A discussion of key issues to address in connection with a patent portfolio acquisition or other patent-driven M&A transaction. This Legal Update contains links to Practical Law's resources for patent-focused legal due diligence and drafting and negotiation of patent-specific representations and warranties.
Across industry sectors and technology domains, patent valuation has become significantly more complex in recent years. Patent owners as well as prospective buyers and licensees must grapple with the implications of dramatic developments in patent law, both legislative and judicial, around issues affecting patent valuation, including:
Patent-eligible subject matter.
Challenges to patent validity.
Licensing and enforcement of standard-essential patents (SEPs).
Despite the increasing uncertainty around patent valuation, patent-driven acquisitions are on the rise. Reuters reports that in the first quarter of 2015, M&A transactions in the biotech and pharmaceutical industry alone reached nearly $60 billion, a 94% increase over the same period in 2014 and the highest volume in any year since 2009.
Innovation around the Internet of Things (IoT) is also driving patent-focused M&A activity, with multibillion dollar acquisitions of IoT technology companies by Google (Nest Labs), Facebook (Oculus) and Qualcomm (CSR) in 2014. Major software and communications technology companies are also forming standards-setting organizations around IoT technology, which may lead to increased strategic acquisitions of newly declared SEPs.
Counsel to both parties in a patent-driven M&A transaction must be prepared to address this increasing uncertainty and the associated risks through more patent-focused legal due diligence inquiries and provisions of the acquisition agreement, particularly representations and warranties. The standard intellectual property (IP) inquiries and representations and warranties may no longer be sufficient to address either party's concerns.

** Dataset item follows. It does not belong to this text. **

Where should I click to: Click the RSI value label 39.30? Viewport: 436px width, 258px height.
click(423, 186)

Key Issues in Patent-Driven Acquisitions
Patent-eligible Subject Matter
Recent decisions by the US Supreme Court and the Federal Circuit together with guidance issued by the US Patent and Trademark Office (USPTO) have resulted in the invalidation of more patents and made it more challenging for applicants to obtain patent protection for certain types of inventions, including:
Buyers in patent-focused M&A transactions, particularly in the software or communications industry or the biotech and pharmaceutical industry, may seek strong representations and warranties around validity and scope of the acquired patents, including patent coverage for key products. However, sellers may push back against these representations because of the current limitations and potential ambiguity concerning patent eligibility.
Patent Challenges
The Leahy-Smith America Invents Act (AIA), which was enacted on September 16, 2011, created various new proceedings at the USPTO that allow the USPTO to reconsider the patentability of previously issued patents. These proceedings include:
According to USPTO statistics, nearly 3,000 IPR petitions have been filed since these proceedings became available to third-party patent challengers in September 2012. Of the IPR petitions filed, over 900 petitions challenging over 13,000 patent claims have been closed to date, resulting in approximately 25% of those claims being found unpatentable (see USPTO: Inter Partes Review Petitions Terminated to Date).

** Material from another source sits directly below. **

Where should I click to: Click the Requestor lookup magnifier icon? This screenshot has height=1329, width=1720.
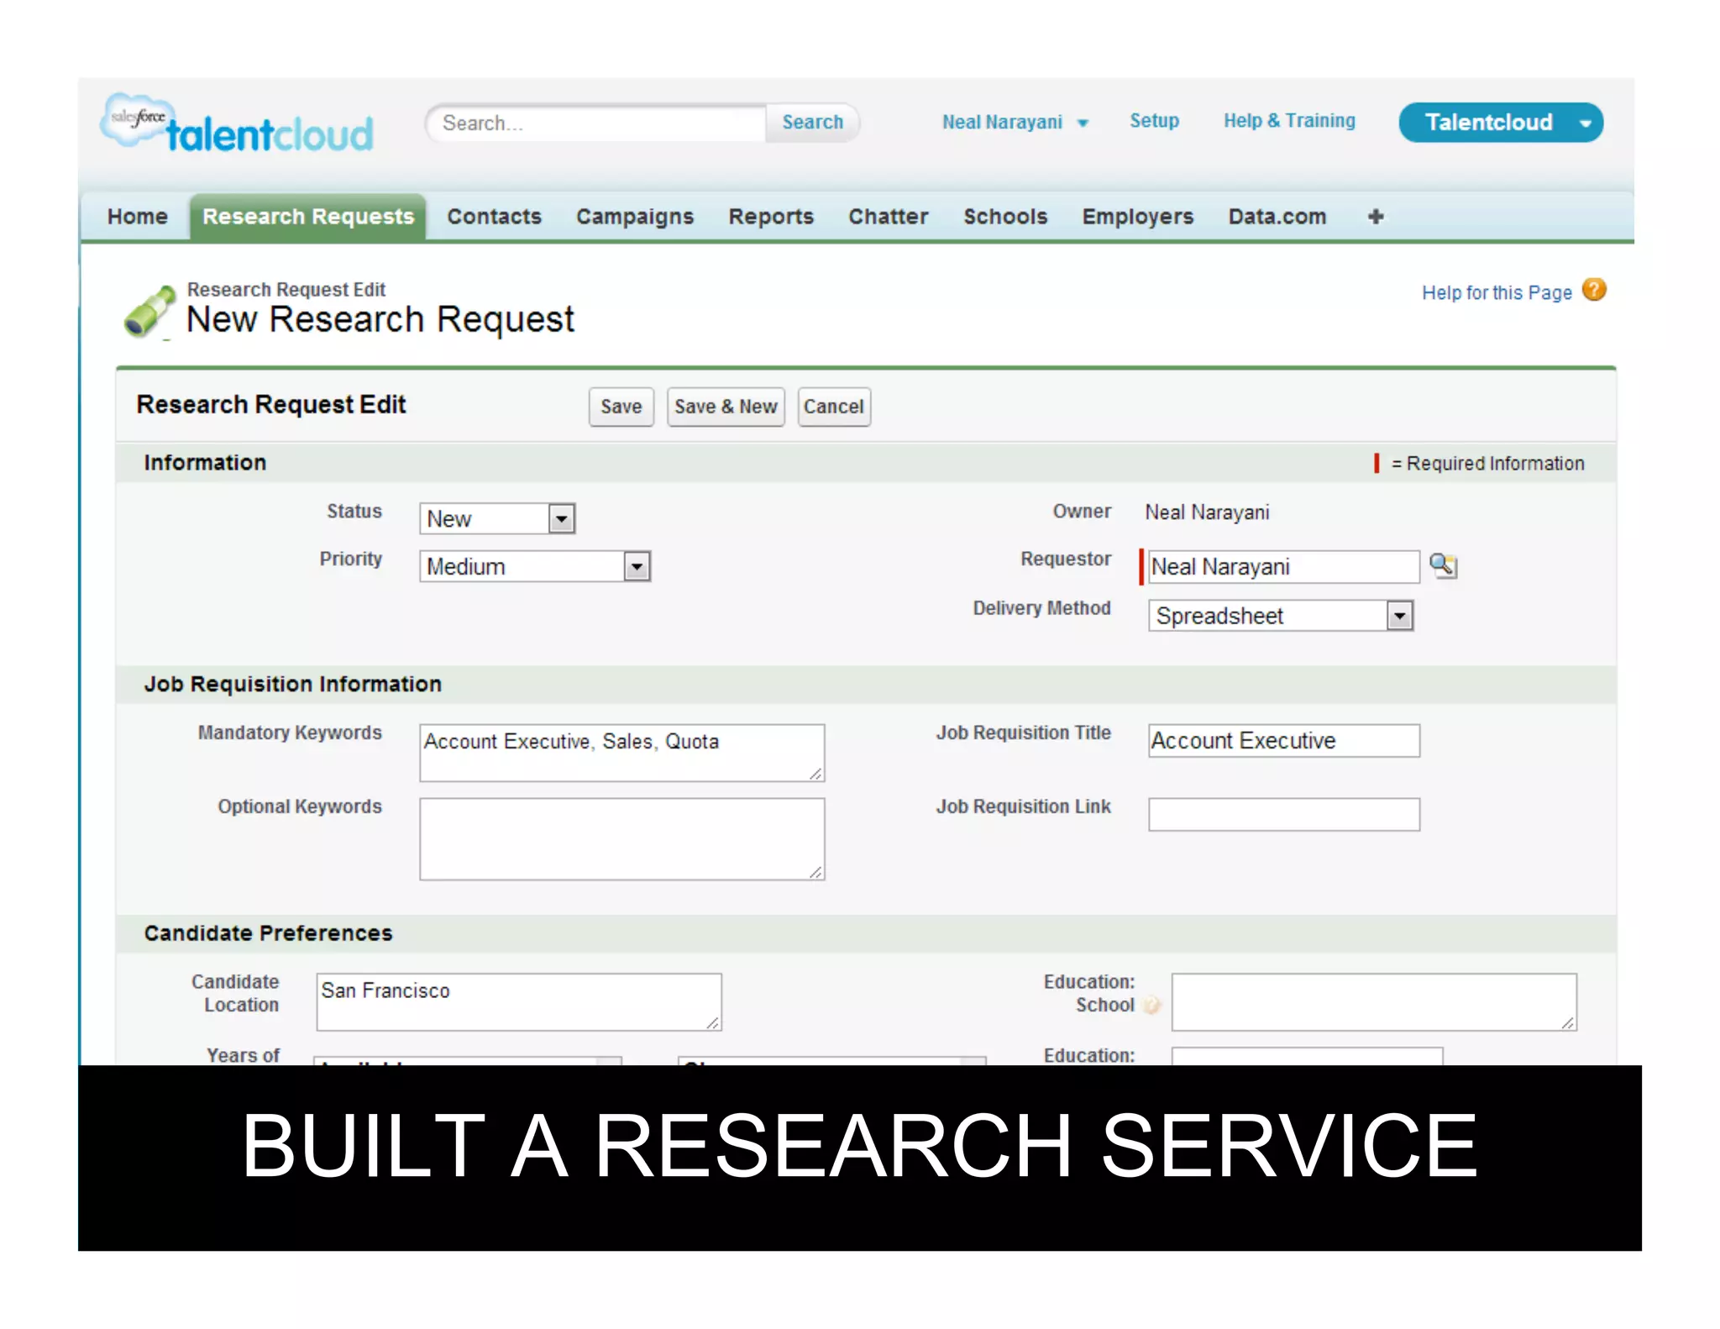coord(1443,566)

Given the volume of IPR and other new patent challenge proceedings and the increased risk of patent invalidation, the parties in a patent-driven acquisition may heavily negotiate:
Specific disclosures concerning any pending patent challenge proceedings relating to the acquired patents as part of due diligence.

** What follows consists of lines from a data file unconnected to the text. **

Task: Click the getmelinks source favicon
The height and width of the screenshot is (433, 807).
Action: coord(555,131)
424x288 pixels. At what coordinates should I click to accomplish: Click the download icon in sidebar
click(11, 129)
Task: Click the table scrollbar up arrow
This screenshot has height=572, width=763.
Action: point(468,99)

Specific representations and warranties in the acquisition agreement on:
the existence of patent challenges; and
the likelihood of the acquired patents being found unpatentable.
Standards-Setting Organizations
A patent deemed necessary for the practice of a specified technical standard may be licensed through the seller's participation in a standard-setting organization (SSO) to any entity intending to make use of the technology embodied in the standard. Many SSOs require participants in the standard's development to make a commitment to license SEPs on FRAND (fair, reasonable and non-discriminatory) or RAND (reasonable and non-discriminatory) terms.
Buyers in patent-focused M&A transactions may seek specific disclosures relating to any SEPs included in the acquired patents and, more broadly, disclosure of the seller's involvement in technology standard-setting, as such participation may result in future disclosure or licensing obligations concerning the acquired patents. Sellers may seek to limit the scope of due diligence and representations and warranties only to:
Identification of acquired patents, if any, that have actually been declared as SEPs.
Licenses actually granted or enforcement actions actually commenced as of closing.